Among common Bulgarians, there is a strong suspicion that the amended law would be used for score-settling and extorting ordinary citizens.
Ivanka Ivanova believes that the bill should be thoroughly refashioned. "Under the Bulgarian law, if a bill was overturned at the first reading, it may be put forward again after three months at the earliest, provided that factual amendments have been made to it."
The widely advertised idea that the amendments are a requirement of the EU is greatly exaggerated.

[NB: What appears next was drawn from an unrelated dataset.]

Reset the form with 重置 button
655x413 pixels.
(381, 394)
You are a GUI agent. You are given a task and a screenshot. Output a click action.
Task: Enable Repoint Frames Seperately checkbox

"The expectation of the European Commission, and in much greater degree of the Bulgarian citizens, is that the state has effective instruments to fight organised crime. The main instruments for this are the Prosecution Office and the police, in which no substantial reforms have been taking place," Ivanova says. "The common rather than criminal law confiscation of properties allegedly acquired through criminal activities is an extraordinary measure that has been introduced in a limited number of states, all of them having the common law system. But Bulgaria works under the continental legal system, which is also used in the majority of the EU member states. So far there has never been a successful attempt at the integration of civil confiscation of criminally obtained property in a country with a continental legal system. The necessary material amendment to the so-called Popova Act puts enormous difficulties before its proponents and the Bulgarian parliament. These difficulties, I reiterate, haven't been overcome in other countries. And while we are waiting for their resolution, precious time has been lost, in which a better effect could have been achieved if the necessary amendments to the current law had been made."
Ivanova also points out that the disputes around the bill move the public attention away from what matters: "The unceasing talk about 'civil confiscation' as a panacea works to direct the public focus away from the heart of the problem – the poor effectiveness of the Prosecution Office and the police in key cases. Unless factual reforms are carried out in the Prosecution Office and the police, even a body of perfect civil confiscation legislation would not restore Bulgarians' faith in the justice system."